Note: The OPS -gpudirect option is an abstraction that activates MPI-aware GPU communications across both vendor platforms. It should not be confused with NVIDIA’s GPUDirect technology specifically - rather, it is a portable OPS runtime option that selects the appropriate mechanism depending on the underlying hardware and software stack.

Cache-blocking Tiling

OPS has a code generation (ops_gen_mpi_lazy) and build target for tiling. Once compiled, to enable tiling, use the OPS_TILING runtime parameter. This will look at the L3 cache size of your CPU and guess the correct tile size. If you want to alter the amount of cache to be used for the guess, use the OPS_CACHE_SIZE=XX runtime parameter, where the value is in Megabytes. To manually specify the tile sizes, use the OPS_TILESIZE_X, OPS_TILESIZE_Y, and OPS_TILESIZE_Z runtime arguments.

When MPI is combined with OpenMP, tiling can be extended to the MPI halos.

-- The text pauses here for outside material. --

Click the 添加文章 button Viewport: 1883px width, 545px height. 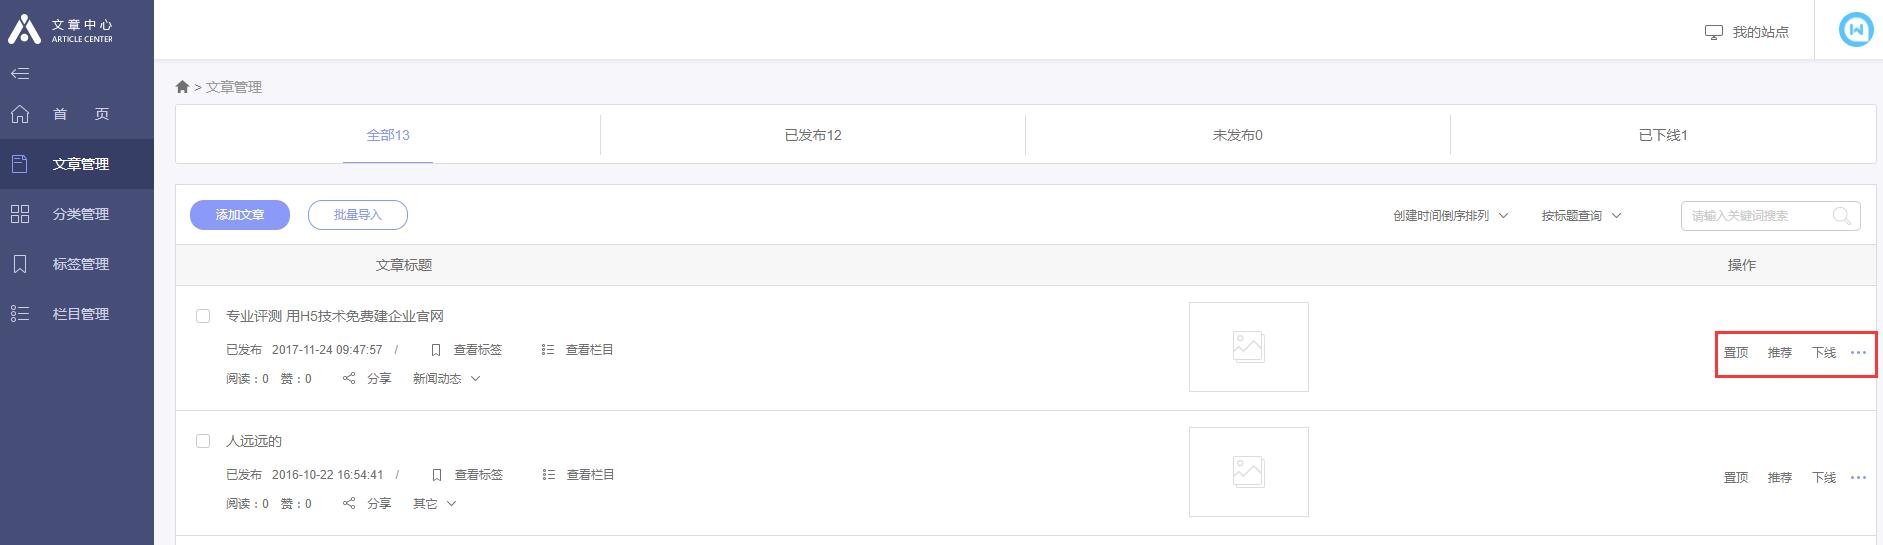pos(240,215)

Set OPS_TILING_MAXDEPTH to increase the halo depths so that halos for multiple ops_par_loops can be exchanged with a single MPI message (see TPDS2017 for more details).
To test, compile CloverLeaf under OPS/apps/c/CloverLeaf, modify clover.in to use a \(6144^2\) mesh, then run as follows:
For OpenMP with tiling:

export OMP_NUM_THREADS=xx; numactl -physnodebind=0 ./cloverleaf_tiled OPS_TILING

For MPI+OpenMP with tiling:

export OMP_NUM_THREADS=xx; mpirun -np xx ./cloverleaf_mpi_tiled OPS_TILING OPS_TILING_MAXDEPTH=6

To manually specify the tile sizes (in number of grid points), use the OPS_TILESIZE_X, OPS_TILESIZE_Y, and OPS_TILESIZE_Z runtime arguments:

export OMP_NUM_THREADS=xx; numactl -physnodebind=0 ./cloverleaf_tiled OPS_TILING OPS_TILESIZE_X=600 OPS_TILESIZE_Y=200

OpenMP and OpenMP+MPI

It is recommended that you assign one MPI rank per NUMA region when executing MPI+OpenMP parallel code. Usually, for a multi-CPU system, a single CPU socket is a single NUMA region. Thus, for a 4-socket system, OPS MPI+OpenMP code should be executed with 4 MPI processes, with each MPI process having multiple OpenMP threads (typically specified by the OMP_NUM_THREADS environment variable). Additionally, on some systems, using numactl to bind threads to cores can provide performance improvements (see OPS/scripts/numawrap for an example script that wraps the numactl command for use with common MPI distributions).

CUDA arguments

The CUDA (and HIP) thread block sizes can be controlled by setting the OPS_BLOCK_SIZE_X, OPS_BLOCK_SIZE_Y, and OPS_BLOCK_SIZE_Z runtime arguments. For example,

./cloverleaf_cuda OPS_BLOCK_SIZE_X=64 OPS_BLOCK_SIZE_Y=4